Note that the hierarchy of homunculi is something very different from the hierarchy of knowledge you propose. In the latter, you can, in a sense, go as far as you like---each new level being a sort of 'coarse-graining' of the level below; in many cases, in fact, the hierarchy will terminate, because eventually, there's nothing left to coarse-grain.
The hierarchy of homunculi, however, is necessarily infinite. Picture a person looking at a screen. We'd say that they understand what's happening on the screen, that they have knowledge about it, and so on. For instance, the screen might show an apple; the person will identify the apple, and thus, recognize that picture as a picture of an apple. In this way, the picture comes to represent an apple.
But if we attempt to cash out all representation in this way, we become trapped in the infinite regress: if, in order to recognize the picture as being of an apple, the person possesses some internal mental representation of it---an inner picture of that picture of an apple---they need likewise an inner observer recognizing that second-order picture as such, in order to make it into a representation of the picture seen by the person.
But this never bottoms out: we're left with ever higher-level homunculi, and, like the way the picture of an apple can only be recognized as a picture of an apple if the first-level homunculus recognizes the internal representation as representing a picture of an apple, the interpretation of the representation at the nth level depends on the interpretation of the representation at the (n+1)st; thus, we have to climb the whole infinite hierarchy in order to generate the recognition of the picture of an apple as being a picture of an apple on the lowest rung. Since we generally consider such infinite tasks impossible, it follows that representation---intention, meaning, having aims and goals---cannot be explained by such a homuncular theory.
Now, not every theory of intentionality need be homuncular. Yours may not be, for instance. I try to circumvent the homunculus problem by the von Neumann construction, which allows me to construct a sort of internal representation that is itself its own user---that 'looks at itself', recognizing itself as representing something. But very many theories, in practice, are---as a guideline, whenever you read sentences such as 'x represents y', 'x means z', and so on, you should ask: to whom? And if there is an entity, implicitly or explicitly, that needs to be introduced in order to use a given representation as representing something, then you can discard the theory: it contains an (often unacknowledged) homunculus.

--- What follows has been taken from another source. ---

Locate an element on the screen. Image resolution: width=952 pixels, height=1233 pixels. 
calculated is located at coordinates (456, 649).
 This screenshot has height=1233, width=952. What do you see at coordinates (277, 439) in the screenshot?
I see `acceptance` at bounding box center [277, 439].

Regarding the halting problem, the example I gave is actually one in which it is solvable (while in general, it's not): the algorithm that calls itself will never terminate. But you are right to link infinite regress and self-referential problems, such as the halting problem: when I draw a map of an island, and the island includes the map (say, it's installed at some specific point), then the map must refer to itself; and if it's infinitely detailed, then the map must contain a copy of the map must contain a copy of the map... And so on.